False propaganda against UCC, no threat to anyone: Arif Mohammad Khan

Thane: Kerala Governor Arif Mohammad Khan on Friday said that the Uniform Civil Code (UCC) is not at all a threat to anyone in the country, urging citizens to remove misconceptions about it and fight the “false propaganda” being run against it.

He was delivering a lecture titled ‘Uniform Civil Code: Why and How?’ here.

UCC aims at replacing the personal laws, based on the scriptures and customs of various religious communities, with a common set of rules governing every citizen of the country.

Khan hoped that UCC is the best thing that will happen in ‘Amrit Kaal’, the period from 75 years to 100 years of India’s independence.

The Kerala governor called upon citizens to remove the “misconceptions” about UCC and also fight the “false propaganda” being carried out against it.

Public support is a must for any law to be successful and the government should work towards it, he said, adding that the same is being done now.

Citing the example of now-banned ‘instant triple talaq, he said it faced rough weather initially. However, after the passing of the triple talaq bill, cases (of triple talaq) have reduced by 55 per cent, he claimed.

This indicates its success, he said, adding that it has benefitted children and mothers.

Khan said UCC should be implemented in the country, not merely because “it is part of the directive principles, but because the existing legal arrangement violates both the fundamental right of equality before law and equal protection of laws”.

“Today every person who goes to court to seek justice in matters pertaining to personal laws receives justice on the basis of his/her religious faith. Two persons similarly circumstanced will not receive similar justice because they belong to different faith traditions,” he said.

Khan said the claim that UCC will destroy the diverse fabric of Indian society is part of a “vicious propaganda” to mislead people to believe that UCC means bringing about uniformity of customs, rituals and practices.

“This is far from the truth. The UCC is only about bringing uniformity of justice,” he said.

Once UCC becomes law, every group will continue to have the freedom to follow their own practices and customs, he said.

But in case of any dispute, if the parties decide to go to court, then uniform justice will be available and no one shall be discriminated against on the basis of her faith, he said.

Khan stressed that UCC is a civil law.

Civil laws do not come into operation on their own, they are enforced by courts only if the affected party goes to court seeking remedy for some alleged wrong, he said.

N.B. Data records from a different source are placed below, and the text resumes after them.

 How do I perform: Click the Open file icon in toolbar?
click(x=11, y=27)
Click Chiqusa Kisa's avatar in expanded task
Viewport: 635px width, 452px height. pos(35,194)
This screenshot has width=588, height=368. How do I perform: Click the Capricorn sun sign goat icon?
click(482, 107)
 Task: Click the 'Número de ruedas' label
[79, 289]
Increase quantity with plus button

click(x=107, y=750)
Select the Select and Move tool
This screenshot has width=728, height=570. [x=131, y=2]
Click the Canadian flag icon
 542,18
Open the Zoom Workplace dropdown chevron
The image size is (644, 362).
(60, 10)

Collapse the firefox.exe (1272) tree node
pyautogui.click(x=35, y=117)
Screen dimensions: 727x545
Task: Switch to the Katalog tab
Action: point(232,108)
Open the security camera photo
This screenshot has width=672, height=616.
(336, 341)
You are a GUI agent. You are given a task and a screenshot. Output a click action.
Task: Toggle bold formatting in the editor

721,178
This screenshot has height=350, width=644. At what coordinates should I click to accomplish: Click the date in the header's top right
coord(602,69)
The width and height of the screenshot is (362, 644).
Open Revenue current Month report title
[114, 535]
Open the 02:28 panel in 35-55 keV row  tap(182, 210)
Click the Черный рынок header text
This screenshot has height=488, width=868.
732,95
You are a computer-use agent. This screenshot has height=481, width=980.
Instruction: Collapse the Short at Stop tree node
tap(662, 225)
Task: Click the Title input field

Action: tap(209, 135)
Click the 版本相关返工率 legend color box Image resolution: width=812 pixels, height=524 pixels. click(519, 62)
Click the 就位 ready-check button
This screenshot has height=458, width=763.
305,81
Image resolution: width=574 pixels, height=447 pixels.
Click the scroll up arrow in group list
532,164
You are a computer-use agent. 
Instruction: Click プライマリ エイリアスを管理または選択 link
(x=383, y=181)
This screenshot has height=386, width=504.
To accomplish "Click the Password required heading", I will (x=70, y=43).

“I am convinced that the Constitution of India does not allow the government to enforce religious laws as there is no unanimity in any religious community as the interpretations of various provisions differ and particularly among Muslims there are more than six schools of jurisprudence which are applicable to various groups who subscribe to these schools,” he said.

The Kerala governor said Muslim Personal Law at best can be described as sectarian laws which radically differ from each other.

“That explains why Muslim Ulemas are not able to codify the Muslim Law and the Shariat Application Act 1937 is merely a declaratory law that such and such matters shall be decided in accordance with the provisions of Muslim Law,” he said.

In the absence of a codified law, when a specific matter comes for adjudication, the court has no option but to find out some previous ruling and apply that ruling to decide the matter accordingly, Khan said.

“There is a wrong narrative being built around UCC that by adopting it there will be an intrusion in our religious practices or the existence of other countries will be in danger,” he said.